A new report from statistics agency Eurostat found that despite average household prices rising by 7.7pc across the EU last year, gas prices in Ireland fell by 4pc.
It means that Irish homeowners now benefit from the third-cheapest prices in the EU, trailing only the UK and Luxembourg.
But the report warns that Irish electricity prices rose by 1.1pc in the second half of 2010, although this was below the EU average of 5.5pc.
The average price across the EU for 100kWh of electricity is €17.08. In Ireland, 100kWh cost €18.75. This compares with €27.08 in Denmark, €24.38 in Germany and €19.74 in Belgium. The lowest prices are in Bulgaria (€8.30), Estonia (€10), Latvia and Romania (both €10.50).
It comes as Bord Gais last month warned that gas prices were going to rise over the coming months, leading to higher bills, while the ESB last night said that electricity prices were likely to increase but a decision would not be made until September.
The reason why electricity prices are so high here is because Ireland is heavily reliant on fossil fuels to generate power.

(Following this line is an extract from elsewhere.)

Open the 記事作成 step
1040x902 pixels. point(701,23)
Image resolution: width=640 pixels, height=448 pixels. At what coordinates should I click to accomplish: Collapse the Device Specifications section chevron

Ireland imports 90pc of the fuel needed to produce power, compared with an EU average of 55pc, the Sustainable Energy Authority of Ireland says.
We do not have power lines connected with the UK and other countries, called interconnectors, which would allow us to import cheaper power.
Another reason for price hikes last year was the reintroduction of the public service obligation (PSO) levy in October -- which is charged to all customers to help pay for the cost of renewable energy.
The charge should yield €157m a year and is used to offset costs faced by electricity producers, which are obliged to buy a proportion of renewable and peat-generated electricity. It adds about 5pc to average bills.
"We're still highly dependent on imported fossil fuels. We've limited interconnections with our neighbours and the ESB was subsidising the price for many years," an ESB spokesman said.